Limited to its essential tasks. The head of the Church is not the Pope, but Christ. Let the new Pontiff's motto be John the Baptist's words about Jesus, “He must increase, I decrease.”
May it be a minimal Papacy. A Papacy like the Minimal State theorized by liberal philosopher Robert Nozick, that is, limited to its essential tasks. Few things, but done well. Not only because the vain loudness of an overwhelming Papacy, and an idolatrous and unbelieving Papolatry, disturb my ears. Especially because “the head of the Church is Christ, not the Pope” (Pope John XXIII). Because “the figure of the Pope is praised too much. One risks falling into the cult of personality” (Pope John Paul I). Because “the Pope is not an oracle, he is infallible only on very rare occasions” (Pope Benedict XVI). Let us begin again with the beautiful Gregorian title “Servus servorum Dei.”

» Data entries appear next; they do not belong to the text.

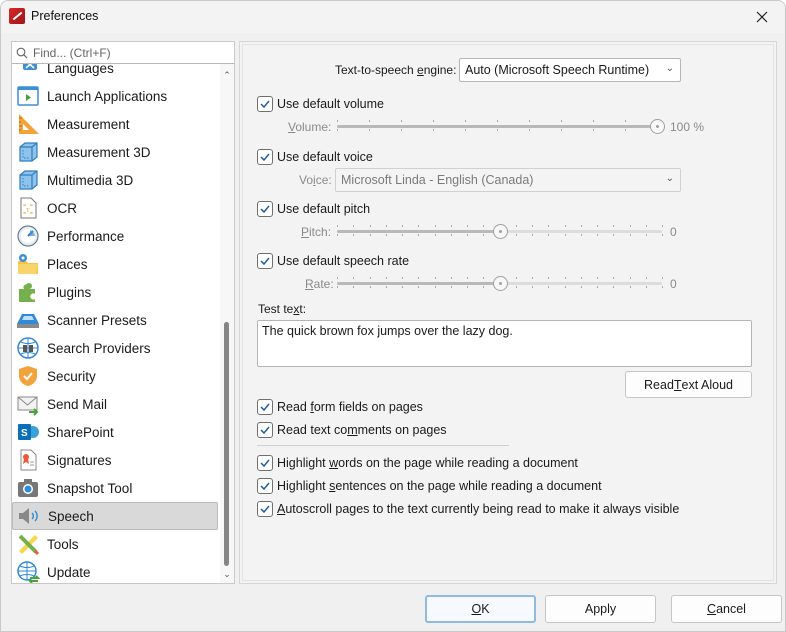 The height and width of the screenshot is (632, 786). I want to click on sharepoint-icon: S, so click(28, 432).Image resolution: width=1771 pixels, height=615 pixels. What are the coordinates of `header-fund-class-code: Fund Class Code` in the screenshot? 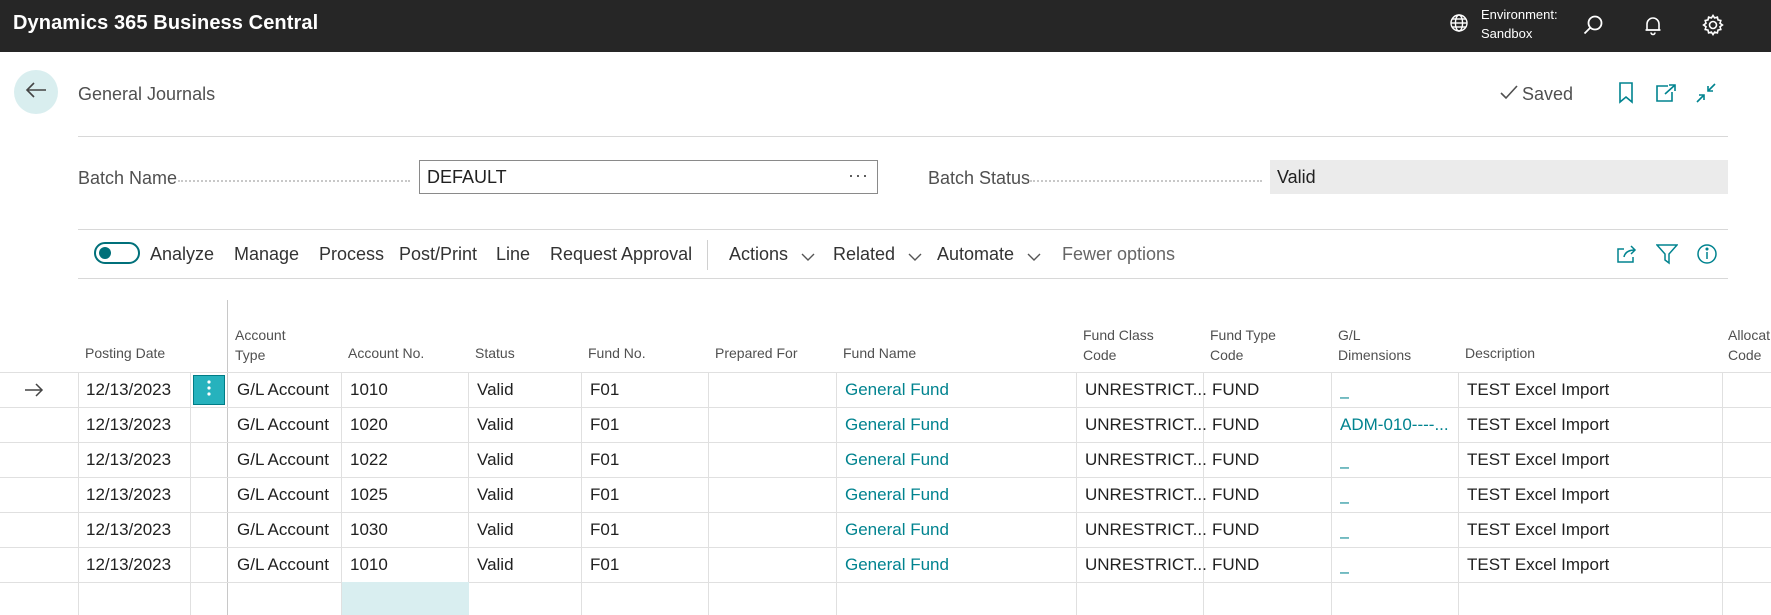 It's located at (1118, 345).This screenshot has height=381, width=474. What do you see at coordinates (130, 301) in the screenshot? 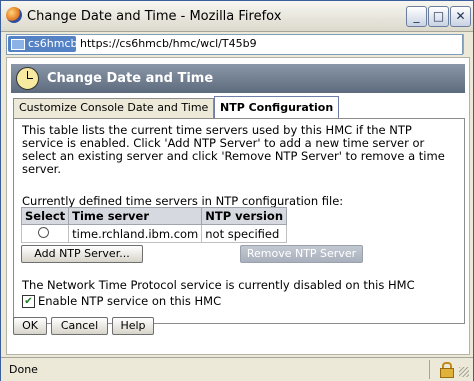
I see `enable-ntp-label: Enable NTP service on this HMC` at bounding box center [130, 301].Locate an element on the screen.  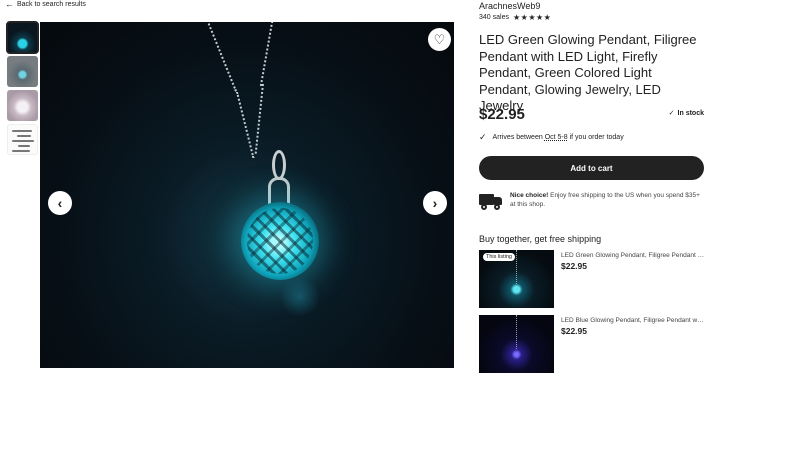
product-price: $22.95 is located at coordinates (502, 114).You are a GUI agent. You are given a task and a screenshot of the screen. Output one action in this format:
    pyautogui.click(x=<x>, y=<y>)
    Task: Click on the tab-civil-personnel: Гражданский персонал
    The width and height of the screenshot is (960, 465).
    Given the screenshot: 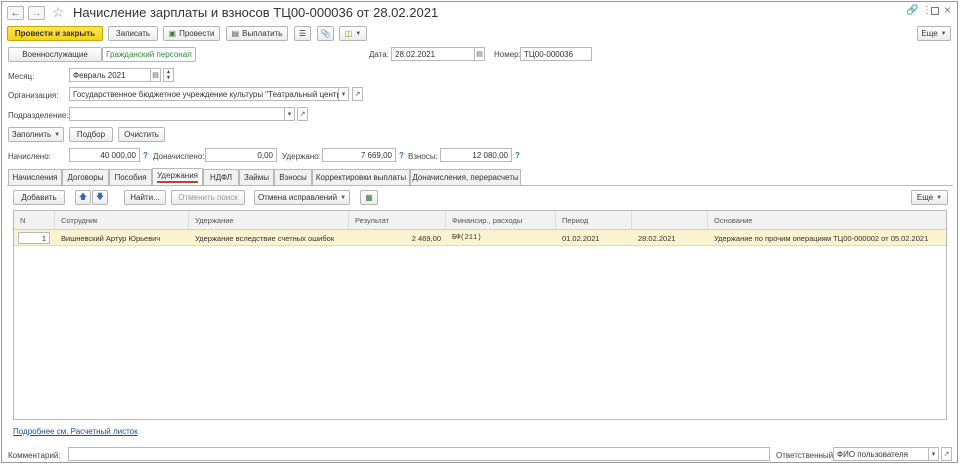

May it be a Papacy of service that of the next pope. No more personalism, narcissism, despotism. Let the servant of the servants of God put himself at the service of the recovery of Catholicism, in France and elsewhere now evident, or at least avoid hindering it. The 18,000 French people (mostly adults, a sacramental boom) who got baptized on Easter night did not do it for Bergoglio, they did it in spite of a Bergoglio who in Abu Dhabi signed the indifferentist declaration in which the uselessness of baptism was made clear. May the new pope's motto be John the Baptist's words about Jesus, “He must increase, I decrease.”